__GIVEN TASK__: Rewrite the listing below as a numbered list with no blank lines, and leave out the pictures.

__WORKING DATA__:
"""
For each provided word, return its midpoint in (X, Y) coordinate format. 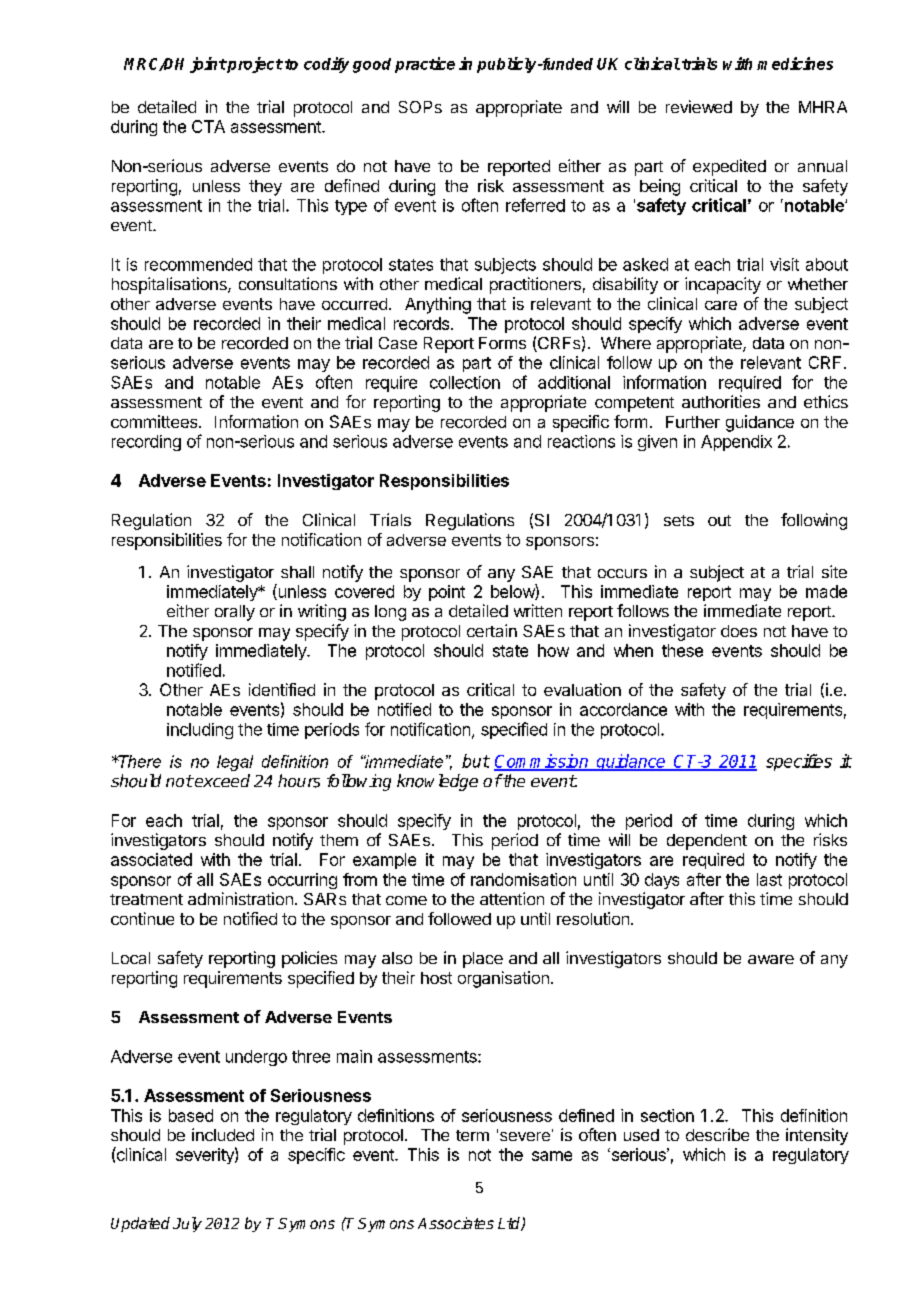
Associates (456, 1223)
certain (492, 630)
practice (425, 65)
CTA (208, 126)
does (739, 631)
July (187, 1224)
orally (235, 613)
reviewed (699, 106)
"""
__RESULT OF THE TASK__:
1. For each provided word, return its midpoint in (X, Y) coordinate format. 
2. Associates (456, 1223)
3. certain (492, 630)
4. practice (425, 65)
5. CTA (208, 126)
6. does (739, 631)
7. July (187, 1224)
8. orally (235, 613)
9. reviewed (699, 106)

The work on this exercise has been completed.